With its international network of subsidiary banks, Intesa Sanpaolo can support companies in sustaining the short-term needs of their international suppliers and facilitate new international partnerships. The Intesa Sanpaolo Group – through its International Subsidiary Banks Division (ISBD) – includes 11 commercial banks operating in 12 countries.
Effective cross-border synergies can also boost the sharing of knowledge and best practices between regions, industries, and cultures, says Giuseppe Ferraro, head of the corporate and SME department at Intesa Sanpaolo’s International Subsidiary Banks Division (ISBD): “This exchange of ideas and expertise enables companies to adapt quickly, innovate and stay ahead of the competition, enhancing their resilience and mitigating the risks of disruption by geopolitical events, trade disputes or natural disasters.”
Agricultural sector opportunities
The agricultural sector is a significant part of the economies in which Intesa Sanpaolo’s ISBD banks are present, accounting for more than €100bn in Gross Value Added (GVA) and growing at a double-digit annual rate over the past five years. This growth is expected to be sustained over the coming years.
The international subsidiary banks within ISBD, together with the Group’s Italian commercial banking division Banca dei Territori, offer comprehensive financial solutions to corporate and SME clients, enabling them to navigate cross-border challenges effectively and ensure the continuity of their supply chains when maximising this growth.
This international network – spanning 12 countries – promotes cross-country product offerings and fosters institutional dialogue among governments and international financial institutions.
Ferraro says: “Today, we see significant shifts shaping agriculture, driven by several macroeconomic and technology trends, from market consolidation to the need for sustainable sources and technology. As a bank, we feel the urgency to support corporates and SMEs in leading a transformation towards higher economic resilience, improved livelihoods and food security.”
To this end, Intesa Sanpaolo supports agribusiness companies in Central and Eastern European countries and Egypt, via a wide range of solutions from green financing for more sustainable production to complex financing to support growth plans.

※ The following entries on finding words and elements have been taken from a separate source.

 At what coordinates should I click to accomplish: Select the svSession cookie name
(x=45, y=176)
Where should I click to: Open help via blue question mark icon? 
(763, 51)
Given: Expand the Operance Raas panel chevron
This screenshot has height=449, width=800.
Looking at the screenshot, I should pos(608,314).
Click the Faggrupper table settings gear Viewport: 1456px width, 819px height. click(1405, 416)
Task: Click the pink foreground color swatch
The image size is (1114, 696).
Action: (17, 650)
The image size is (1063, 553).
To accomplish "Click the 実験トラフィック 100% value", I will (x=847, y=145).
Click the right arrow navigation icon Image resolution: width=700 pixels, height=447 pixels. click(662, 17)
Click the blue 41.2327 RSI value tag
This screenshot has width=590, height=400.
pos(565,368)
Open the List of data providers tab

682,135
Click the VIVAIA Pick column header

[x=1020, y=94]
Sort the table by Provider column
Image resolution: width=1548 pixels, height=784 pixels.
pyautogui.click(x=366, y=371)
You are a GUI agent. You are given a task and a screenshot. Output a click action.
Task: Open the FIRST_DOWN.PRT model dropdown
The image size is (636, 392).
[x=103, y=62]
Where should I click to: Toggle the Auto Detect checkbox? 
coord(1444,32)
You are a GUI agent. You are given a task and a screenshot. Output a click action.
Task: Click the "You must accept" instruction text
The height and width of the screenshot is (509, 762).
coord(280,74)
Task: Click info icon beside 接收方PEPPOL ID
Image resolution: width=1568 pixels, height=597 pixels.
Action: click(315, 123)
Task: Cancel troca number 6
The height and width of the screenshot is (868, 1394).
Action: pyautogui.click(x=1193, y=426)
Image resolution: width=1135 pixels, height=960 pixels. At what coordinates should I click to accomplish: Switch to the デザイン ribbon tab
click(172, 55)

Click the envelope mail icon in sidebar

The Balkans is an important region for Intesa Sanpaolo. One of the latest joint events between the ISBD banks and the Banca dei Territori division was the banks’ presence at the International Agricultural Fair in Novi Sad, Serbia, the most important agribusiness event in Southeast Europe. The event was attended by around 140,000 visitors, and agribusiness clients from Italy and Serbia were able to connect, establish collaborations and exchange best practices.
Export expansion and diversification opportunities
The value of trade relations between Italy and the countries in which the ISBD’s subsidiary banks are present is almost €240bn annually in import-export flows, with infra-ISBD trade flows of around €140bn, and flows between ISBD geographies and Italy of over €100bn.
Moreover, Intesa Sanpaolo has more than 2,000 Italian business clients with a presence in the countries in which ISBD banks operate. “The Italian territory offers significant opportunities for outside businesses due to its strategic location, robust industrial base and specialised expertise in certain sectors,” says Anna Roscio, head of Intesa Sanpaolo's corporate sales and marketing department, Banca dei Territori Division.
The markets in which ISBD banks are present significant potential for Italian businesses in terms of export expansion and diversifying sources of supply. These territories have highly dynamic economies with key sectors such as agribusiness, automotive, energy, manufacturing and tourism, with substantial prospects for collaboration, investment and market entry.
“ISBD economies are projected to outpace Italy's growth rates,” says Ferraro, “presenting significant potential for Italian businesses in terms of export expansion – currently exceeding €50bn annually – as well as opportunities for diversifying sources of supply.”
Intesa Sanpaolo’s SME relationship managers are supported by about 20 specialists in internationalisation and 200 foreign development specialists to provide SME clients with the best possible advice and solutions to market problems.
Future opportunities are promising. “The Italian agrifood industry has always excelled in exports, with a strong international standing,” Roscio says.
“With the synergies between the ISBD banks and Banca dei Territori, we are developing further opportunities and growth for both Italian and foreign customers in new markets.”